## Exercise objective
The output should be limited to the line holding "You are a GUI" and the lines after it through the end of the entries, each restated exactly.

Supplied records: Begin

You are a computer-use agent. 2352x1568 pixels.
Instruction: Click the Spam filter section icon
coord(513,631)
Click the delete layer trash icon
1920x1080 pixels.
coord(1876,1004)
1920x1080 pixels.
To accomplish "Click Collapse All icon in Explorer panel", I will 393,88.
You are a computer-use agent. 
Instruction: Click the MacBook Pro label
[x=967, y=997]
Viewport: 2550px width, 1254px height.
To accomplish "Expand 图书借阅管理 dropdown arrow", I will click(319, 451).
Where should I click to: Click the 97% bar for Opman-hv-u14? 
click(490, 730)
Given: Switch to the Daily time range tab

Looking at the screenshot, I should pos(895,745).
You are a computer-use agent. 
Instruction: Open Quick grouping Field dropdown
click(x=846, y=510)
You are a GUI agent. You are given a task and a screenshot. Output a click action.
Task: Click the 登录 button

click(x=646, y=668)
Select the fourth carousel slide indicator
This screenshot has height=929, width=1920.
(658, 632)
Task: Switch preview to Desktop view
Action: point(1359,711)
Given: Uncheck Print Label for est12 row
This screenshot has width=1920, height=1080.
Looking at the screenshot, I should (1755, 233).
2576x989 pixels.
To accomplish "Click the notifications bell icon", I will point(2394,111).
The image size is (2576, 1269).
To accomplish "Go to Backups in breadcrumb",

Supplied records: End

## Response
You are a GUI agent. You are given a task and a screenshot. Output a click action.
Task: Click the 登录 button

click(x=646, y=668)
Select the fourth carousel slide indicator
This screenshot has height=929, width=1920.
(658, 632)
Task: Switch preview to Desktop view
Action: point(1359,711)
Given: Uncheck Print Label for est12 row
This screenshot has width=1920, height=1080.
Looking at the screenshot, I should (1755, 233).
2576x989 pixels.
To accomplish "Click the notifications bell icon", I will point(2394,111).
The image size is (2576, 1269).
To accomplish "Go to Backups in breadcrumb",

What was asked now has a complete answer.